Don’t get it wrong – there are lots of traditional roof-mounted solar systems in Norway. In this case, it is an energy system integrated into the walls, that work both as a façade and a power plant.
Julija Kaladžinskaitė, the BIPV business developer at SoliTek, says the planning and implementation of such project is a major challenge. SoliTek, in 2019 celebrating a healthy 10 years in European solar business, is entering still a little-explored area, as BIPV projects are just starting to pop-up one by one, not only in the Baltics, but all across the Europe.
“This new, very high-potential solar technology market is still in its infancy stage. BIPV panels are much more resilient than most building materials, meet the safety glass category, are 100% fire resistant and produce electricity. Using such technologies and well-planned construction can save some money in the long run,” says Julija Kaladžinskaitė from SoliTek.
The BIPV system in Bergen will supply electricity for the shared needs of the house, as well will be used for charging e-cars. EU is increasingly controlling the origin of electricity used for e-charging, so with every year governments give more and more priority to electricity from renewable sources.
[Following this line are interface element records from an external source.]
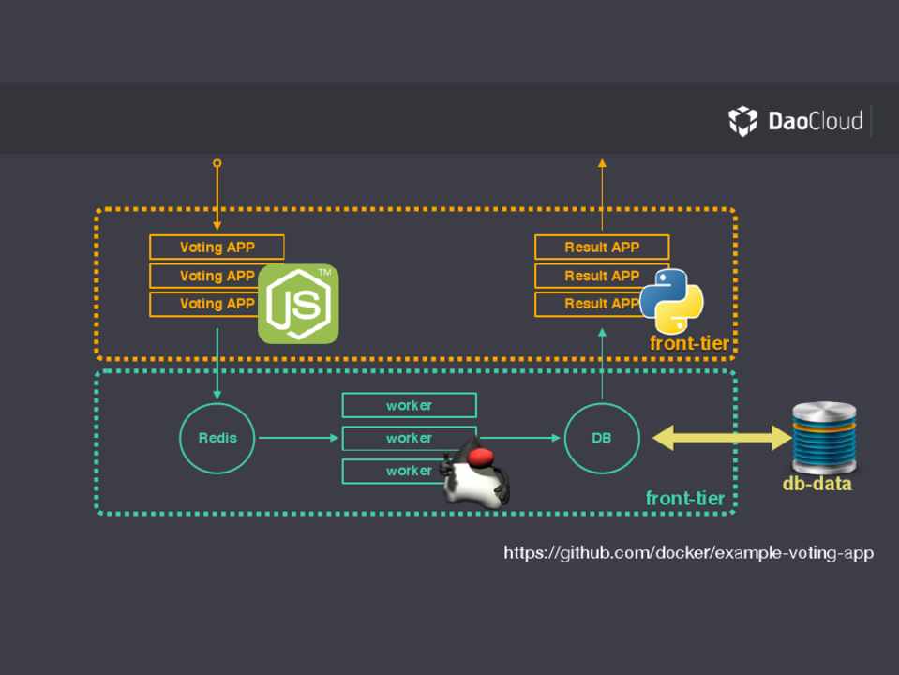Image resolution: width=899 pixels, height=675 pixels.
Task: Click the teal front-tier label
Action: coord(685,499)
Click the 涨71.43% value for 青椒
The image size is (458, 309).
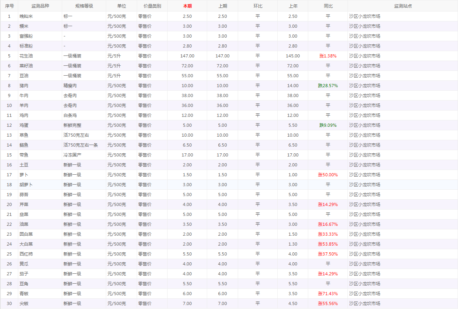pos(328,294)
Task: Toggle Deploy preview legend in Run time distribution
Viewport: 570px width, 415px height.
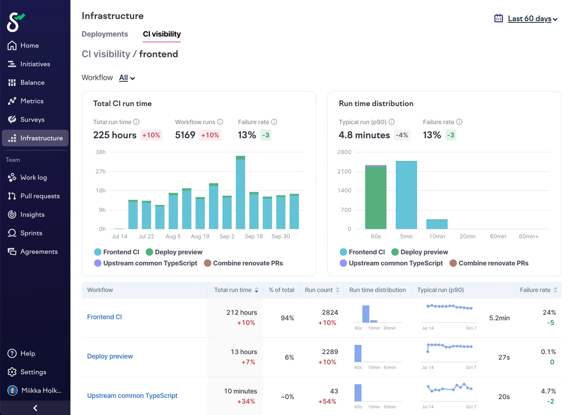Action: click(420, 252)
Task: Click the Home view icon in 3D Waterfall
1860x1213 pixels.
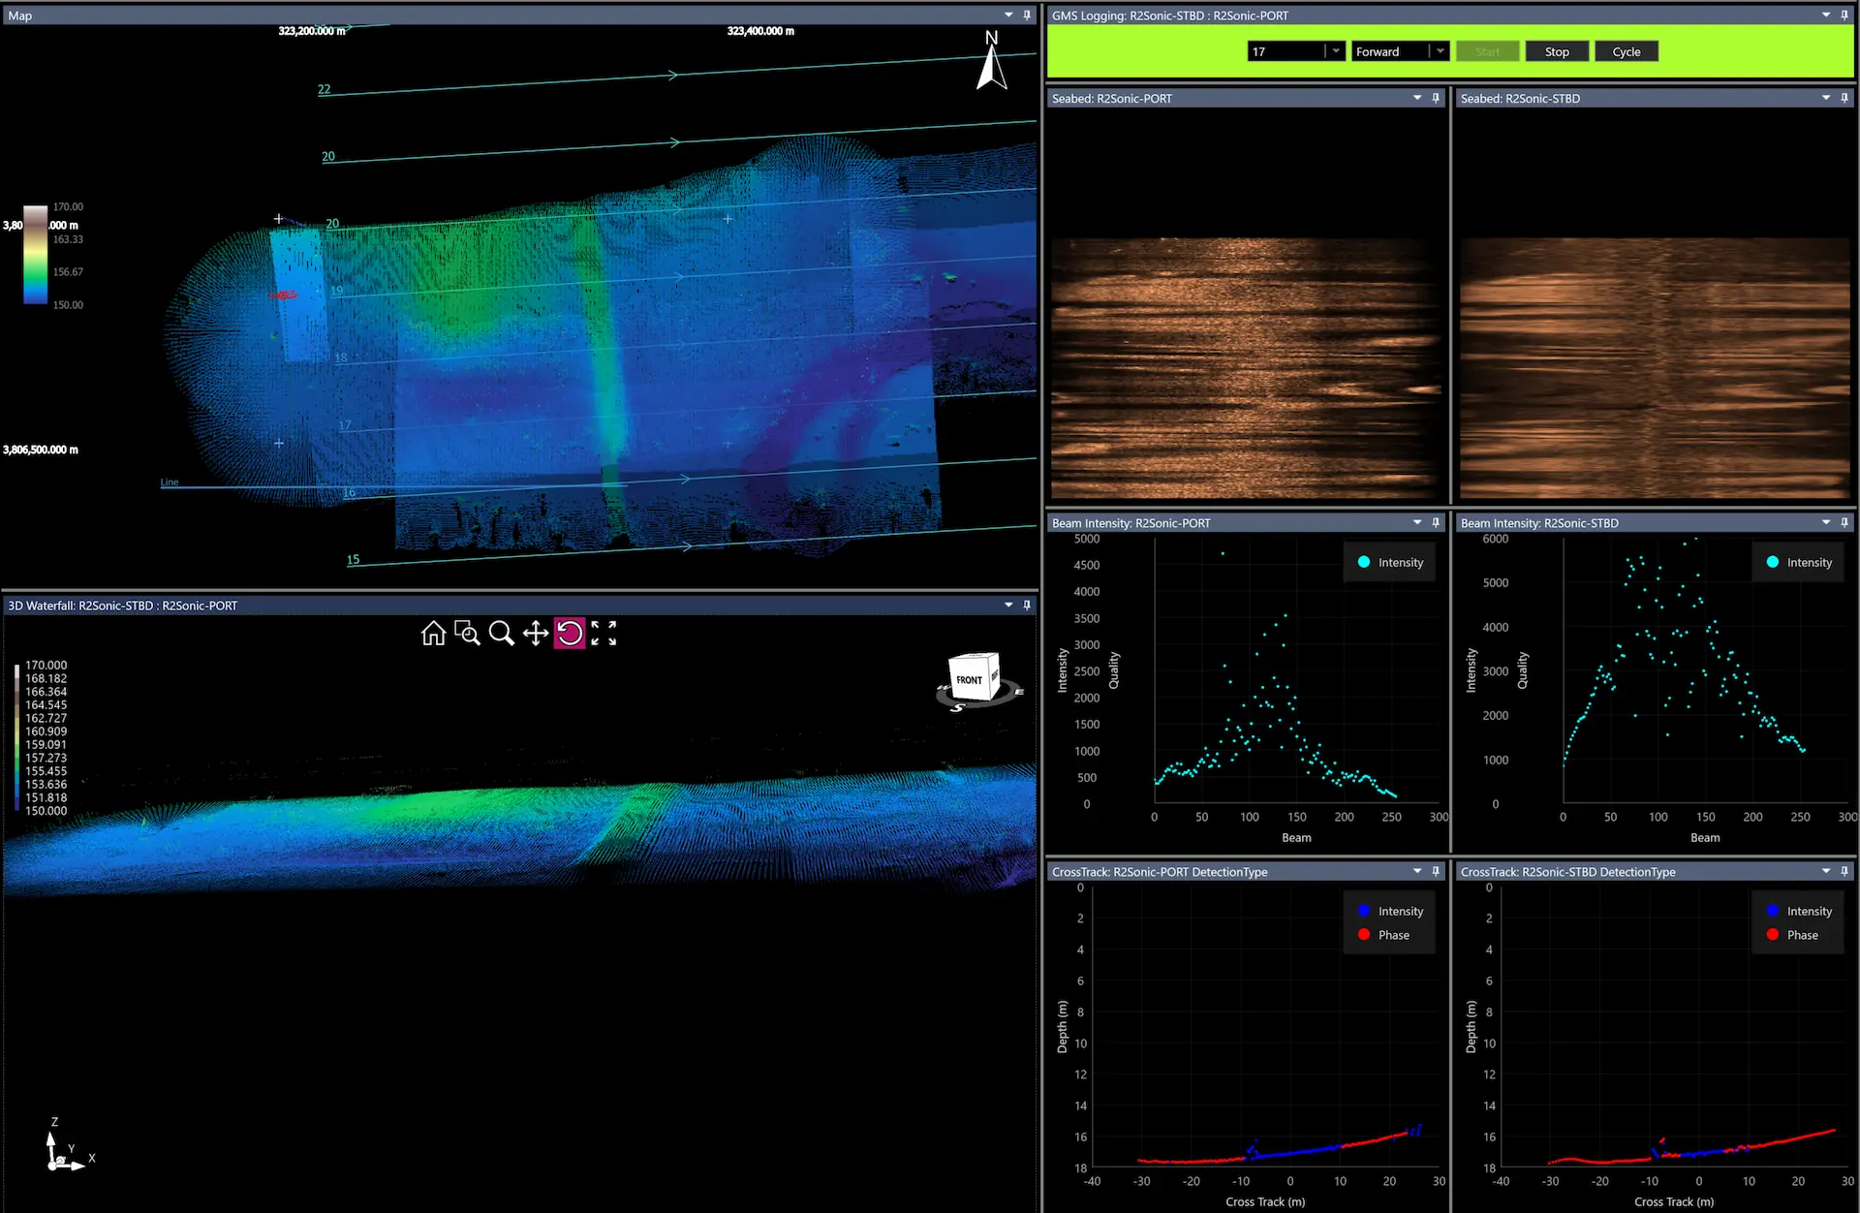Action: [433, 634]
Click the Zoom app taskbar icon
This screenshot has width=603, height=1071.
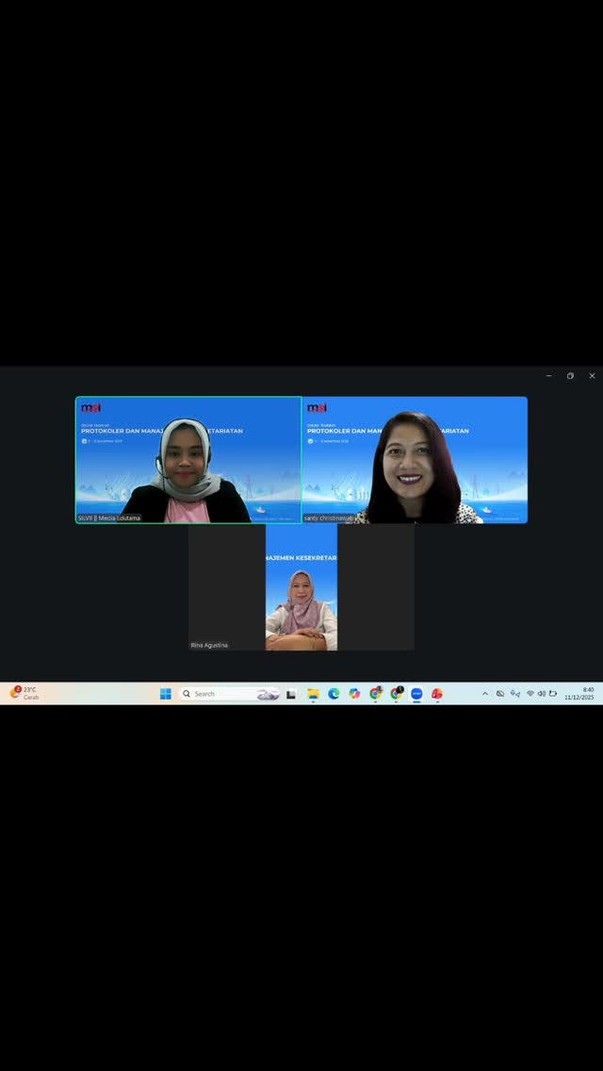[416, 694]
According to Julija’s estimates, SoliTek’s solar power plant will produce at least 42,000 kWh/year. The real numbers are expected to be higher.
Tomas Plassen, Heldal Eiendom AS project Manager, estimates: installing BIPV solution is more costly than plain façade, but not dramatically. It would cost the company 255 EUR per sq. m. to install a high-quality façade, while the cost of a BIPV will be around 378 EUR /sq. m. Total cost of this particular 160 sq. m. BIPV solution will be around 51.000 EUR – not a big deal considering a total 16.4 mln. EUR price tag of the building.
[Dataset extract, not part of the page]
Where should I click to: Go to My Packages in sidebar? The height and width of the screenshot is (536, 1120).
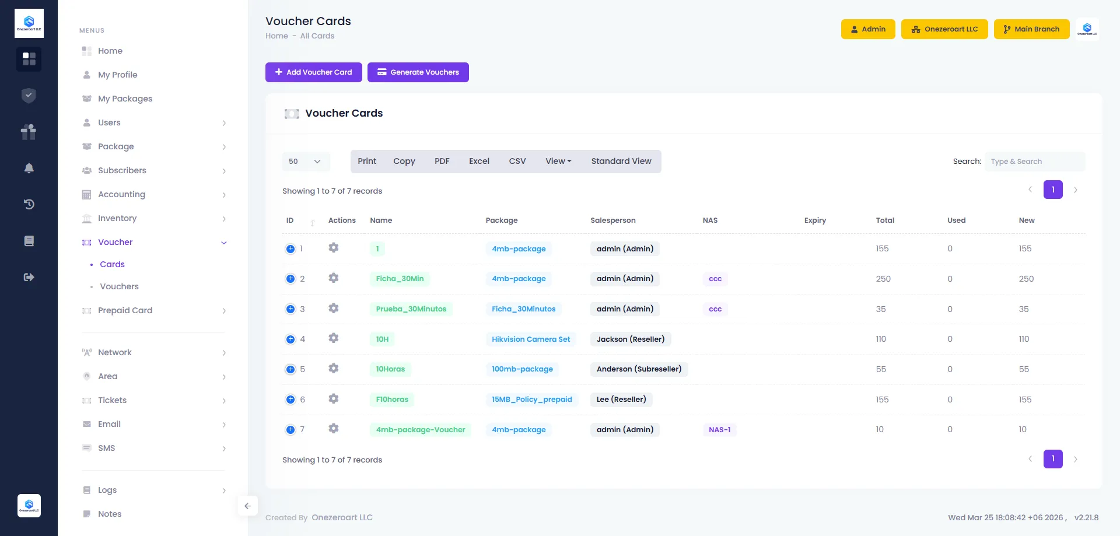(125, 99)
The SoliTek BIPV solution will produce energy enough for 2 typical Norwegian residential houses through the year.
SoliTek’s Julija emphasizes not only economic benefits of BIPV, but aesthetic value, too. The dark glass façade gives the building a sense of modernity & blends organically in the surrounding “woody” environment. In addition, the design and sizes of the solar panels can be adapted to the architect’s requirements, if necessary.
According to Julija, in order to have a successful BIPV project, it’s crucial for a solar technology supplier to cooperate with a construction company from the very beginning.
The solar technology supplier should be involved even in the first architectural meetings, only this way can be ensured a good integration of BIPV solution. Like this one, in Bergen, Norway.